* **Saved data entries**
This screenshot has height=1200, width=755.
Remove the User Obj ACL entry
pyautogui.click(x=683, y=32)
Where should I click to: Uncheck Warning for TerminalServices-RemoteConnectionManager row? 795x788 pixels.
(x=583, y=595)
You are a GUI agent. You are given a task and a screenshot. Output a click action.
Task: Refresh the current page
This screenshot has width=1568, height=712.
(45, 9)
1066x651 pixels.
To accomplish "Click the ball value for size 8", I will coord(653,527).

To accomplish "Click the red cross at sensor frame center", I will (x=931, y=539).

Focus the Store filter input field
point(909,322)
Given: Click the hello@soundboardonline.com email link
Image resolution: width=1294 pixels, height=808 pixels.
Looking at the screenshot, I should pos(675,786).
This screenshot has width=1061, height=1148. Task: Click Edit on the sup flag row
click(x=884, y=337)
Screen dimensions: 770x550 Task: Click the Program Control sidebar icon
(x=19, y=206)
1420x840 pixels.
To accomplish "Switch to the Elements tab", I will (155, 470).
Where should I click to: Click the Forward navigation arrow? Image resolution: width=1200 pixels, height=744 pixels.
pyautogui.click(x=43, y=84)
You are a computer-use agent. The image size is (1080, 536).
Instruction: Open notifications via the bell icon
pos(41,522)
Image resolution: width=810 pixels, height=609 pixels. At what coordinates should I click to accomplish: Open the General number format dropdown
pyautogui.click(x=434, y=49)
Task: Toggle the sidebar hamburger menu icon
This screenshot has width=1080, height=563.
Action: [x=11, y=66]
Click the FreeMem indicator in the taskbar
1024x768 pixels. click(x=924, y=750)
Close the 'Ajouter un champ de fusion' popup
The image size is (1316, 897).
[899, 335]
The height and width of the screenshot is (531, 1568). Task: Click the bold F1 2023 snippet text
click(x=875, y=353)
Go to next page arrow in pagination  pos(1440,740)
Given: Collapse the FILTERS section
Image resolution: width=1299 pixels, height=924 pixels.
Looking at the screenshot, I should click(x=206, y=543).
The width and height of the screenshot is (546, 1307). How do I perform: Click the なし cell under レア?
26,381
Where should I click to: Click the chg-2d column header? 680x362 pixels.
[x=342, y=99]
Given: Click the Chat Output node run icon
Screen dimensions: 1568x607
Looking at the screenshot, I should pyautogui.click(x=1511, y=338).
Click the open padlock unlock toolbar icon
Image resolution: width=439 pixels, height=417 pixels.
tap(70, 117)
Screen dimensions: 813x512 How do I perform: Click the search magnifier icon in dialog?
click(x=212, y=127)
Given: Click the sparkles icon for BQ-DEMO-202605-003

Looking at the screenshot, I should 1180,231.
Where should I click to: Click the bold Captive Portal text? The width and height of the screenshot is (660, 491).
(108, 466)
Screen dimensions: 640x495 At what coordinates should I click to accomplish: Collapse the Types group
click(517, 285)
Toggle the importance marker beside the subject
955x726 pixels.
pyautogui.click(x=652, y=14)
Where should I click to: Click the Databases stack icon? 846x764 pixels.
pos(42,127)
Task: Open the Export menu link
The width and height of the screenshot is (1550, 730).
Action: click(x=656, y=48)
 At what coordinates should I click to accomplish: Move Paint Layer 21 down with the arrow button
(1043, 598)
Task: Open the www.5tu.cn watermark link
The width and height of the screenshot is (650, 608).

* **Stated task**
Reproduce verbatim the lines from the one containing "Given: Click the sparkles" up to and including the last line of the records.

* **Solution**
Given: Click the sparkles icon for BQ-DEMO-202605-003

Looking at the screenshot, I should 1180,231.
Where should I click to: Click the bold Captive Portal text? The width and height of the screenshot is (660, 491).
(108, 466)
Screen dimensions: 640x495 At what coordinates should I click to accomplish: Collapse the Types group
click(517, 285)
Toggle the importance marker beside the subject
955x726 pixels.
pyautogui.click(x=652, y=14)
Where should I click to: Click the Databases stack icon? 846x764 pixels.
pos(42,127)
Task: Open the Export menu link
The width and height of the screenshot is (1550, 730).
Action: click(x=656, y=48)
 At what coordinates should I click to accomplish: Move Paint Layer 21 down with the arrow button
(1043, 598)
Task: Open the www.5tu.cn watermark link
The width and height of the screenshot is (650, 608).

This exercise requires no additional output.